Boats need landing places, yet here again our knowledge is very patchy. In many cases the natural shores and beaches would have sufficed, leaving little or no archaeological trace, but especially in later periods, many ports and harbors, as well as smaller facilities such as quays, wharves, and jetties, were built. Despite a growth of interest in the waterfront archaeology of some of our more important Roman and medieval towns, very little attention has been paid to the multitude of smaller landing places. Redevelopment of harbor sites and other development and natural pressures along the coast are subject these important locations to unprecedented threats, yet few surveys of such sites have been undertaken.
One of the most important revelations of recent research has been the extent of industrial activity along the coast. Fishing and salt production are among the better documented activities, but even here our knowledge is patchy. Many forms of fishing will leave little archaeological trace, and one of the surprises of recent survey has been the extent of past investment in facilities for procuring fish and shellfish. Elaborate wooden fish weirs, often of considerable extent and responsive to aerial photography in shallow water, have been identified in areas such as Essex and the Severn estuary. The production of salt, especially in the late Iron Age and early Roman periods, has been recognized for some time, especially in the Thames estuary and around the Solent and Poole Harbor, but the reasons for the decline of that industry and the nature of later coastal salt working are much less well understood. Other industries were also located along the coast, either because the raw materials outcropped there or for ease of working and transport: mineral resources such as sand, gravel, stone, coal, ironstone, and alum were all exploited. These industries are poorly documented, but their remains are sometimes extensive and striking.

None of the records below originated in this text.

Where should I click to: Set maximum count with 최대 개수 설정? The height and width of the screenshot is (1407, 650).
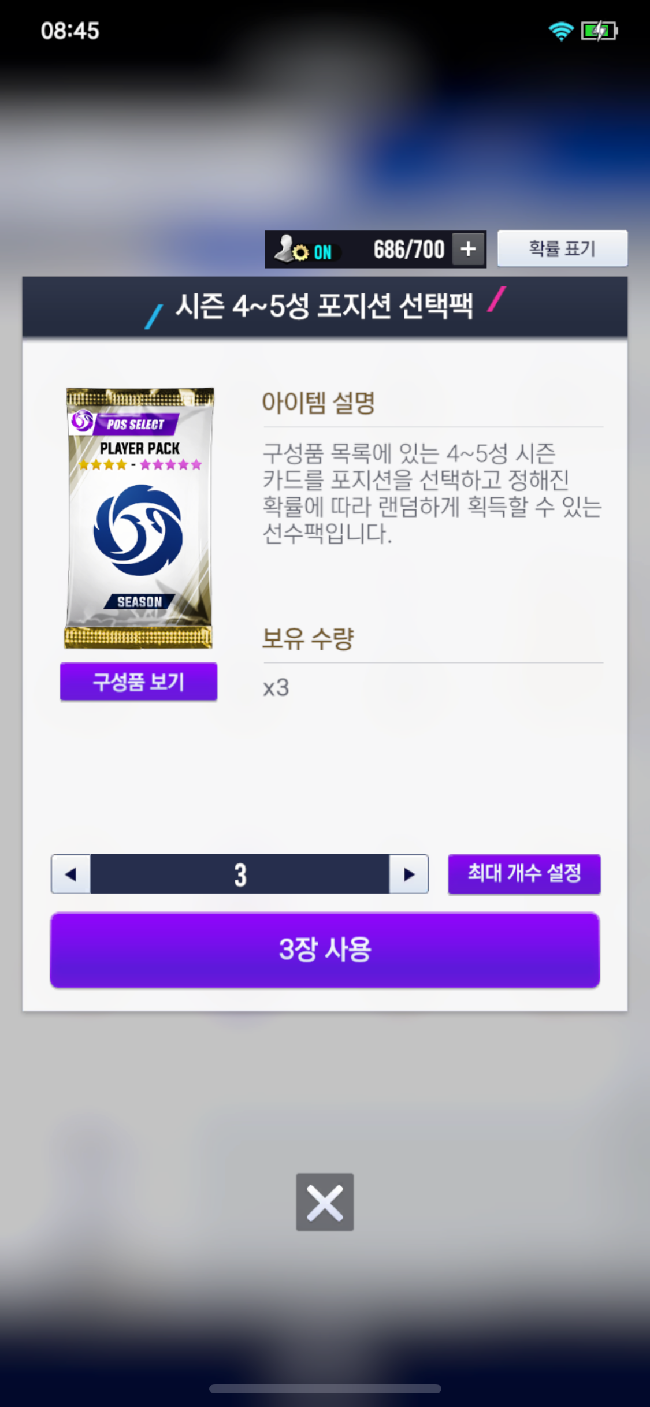[524, 873]
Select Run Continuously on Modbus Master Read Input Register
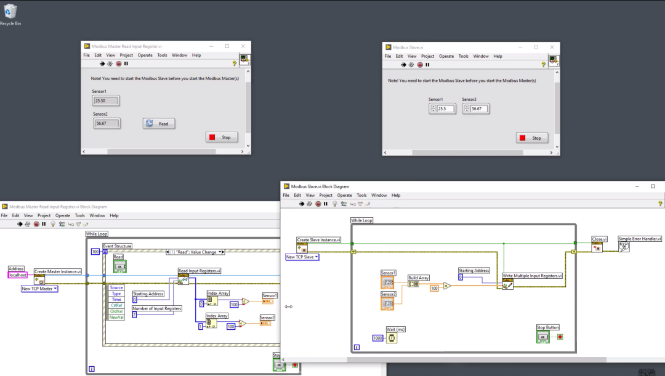The image size is (665, 376). coord(109,63)
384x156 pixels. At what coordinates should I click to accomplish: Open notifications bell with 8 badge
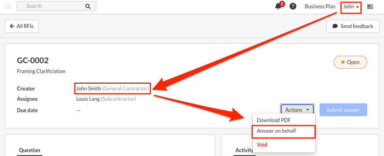[279, 6]
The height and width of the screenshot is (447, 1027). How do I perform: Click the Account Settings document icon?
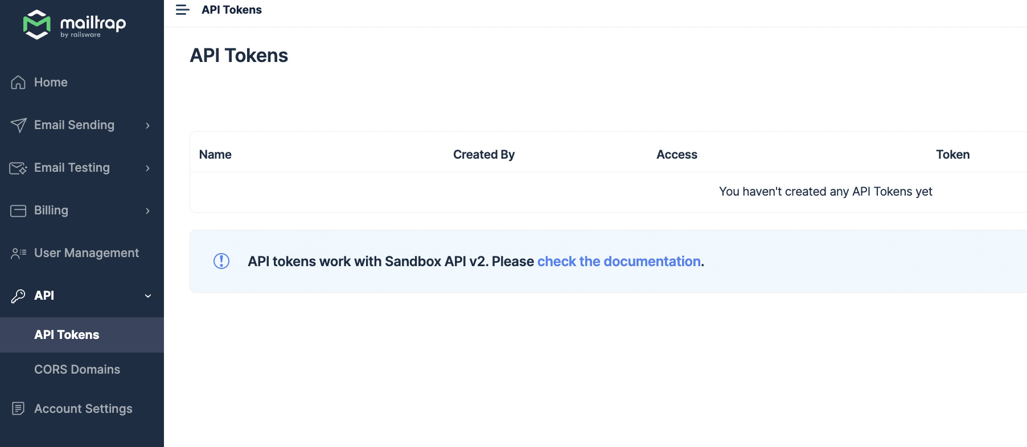point(18,409)
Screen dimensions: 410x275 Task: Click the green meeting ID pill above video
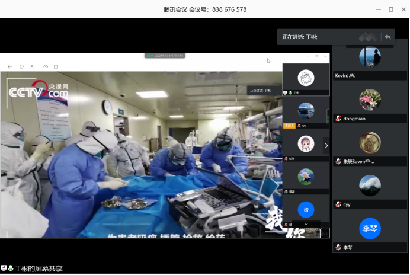(165, 56)
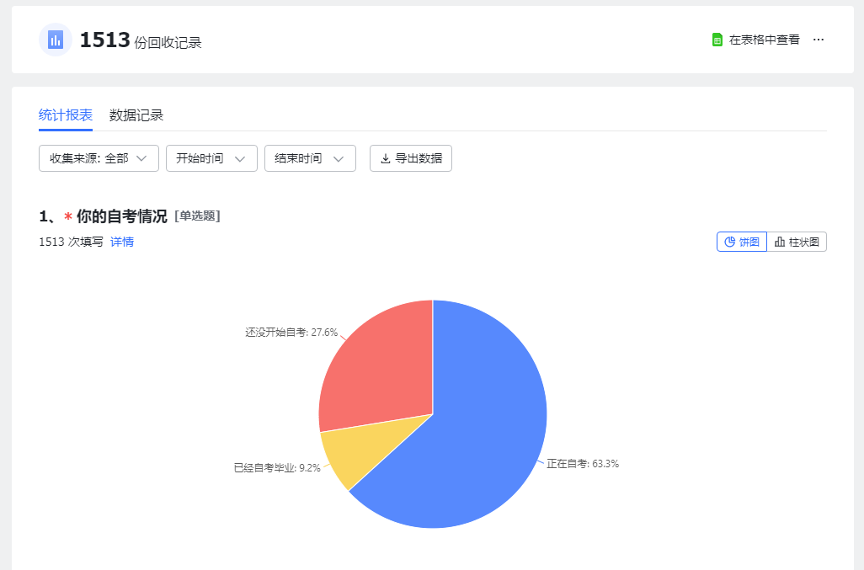
Task: Click the green spreadsheet icon
Action: tap(717, 40)
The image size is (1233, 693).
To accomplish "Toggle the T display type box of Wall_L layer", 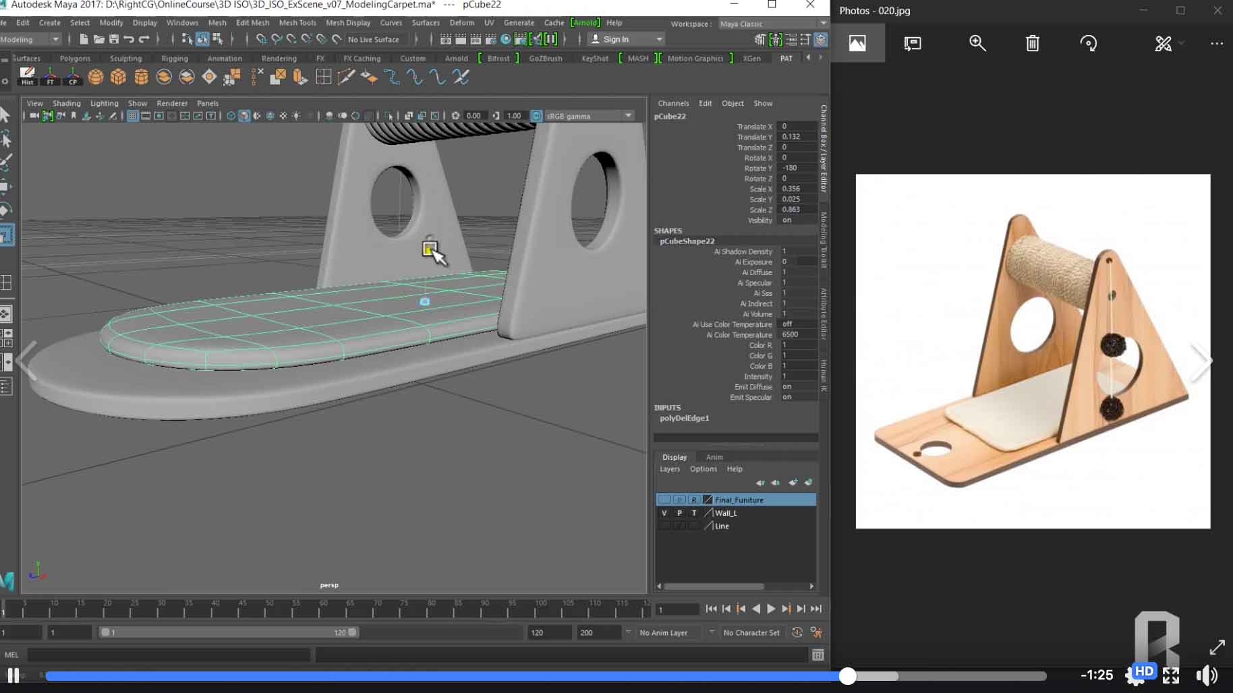I will pyautogui.click(x=693, y=513).
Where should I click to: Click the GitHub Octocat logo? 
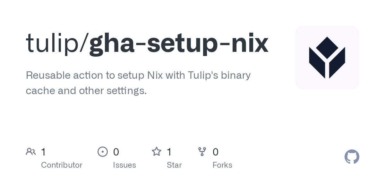point(352,157)
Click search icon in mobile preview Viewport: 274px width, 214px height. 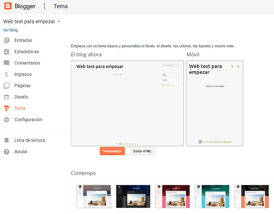[233, 67]
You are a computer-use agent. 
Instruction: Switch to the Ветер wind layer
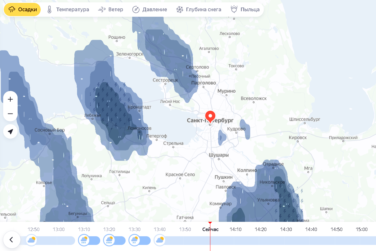(x=111, y=10)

Some appreciation of the variety and importance of the archaeological remains preserved in the coastal zone, albeit only in preliminary form, can thus be gained from recent work, but the complexity of the problem of managing that resource is also being realized. The problem arises not only from the scale and variety of the archaeological remains, but also from two other sources: the very varied natural and human threats to the resource, and the complex web of organizations with authority over, or interests in, the coastal zone. Human threats include the redevelopment of historic towns and old dockland areas, and the increased importance of the coast for the leisure and tourism industries, resulting in pressure for the increased provision of facilities such as marinas. The larger size of ferries has also caused an increase in the damage caused by their wash to fragile deposits in the intertidal zone. The most significant natural threat is the predicted rise in sea level over the next century especially in the south and east of England. Its impact on archaeology is not easy to predict, and though it is likely to be highly localized, it will be at a scale much larger than that of most archaeological sites. Thus protecting one site may simply result in transposing the threat to a point further along the coast. The management of the archaeological remains will have to be considered in a much longer time scale and a much wider geographical
scale than is common in the case of dry land sites, and this will pose a serious challenge for archaeologists.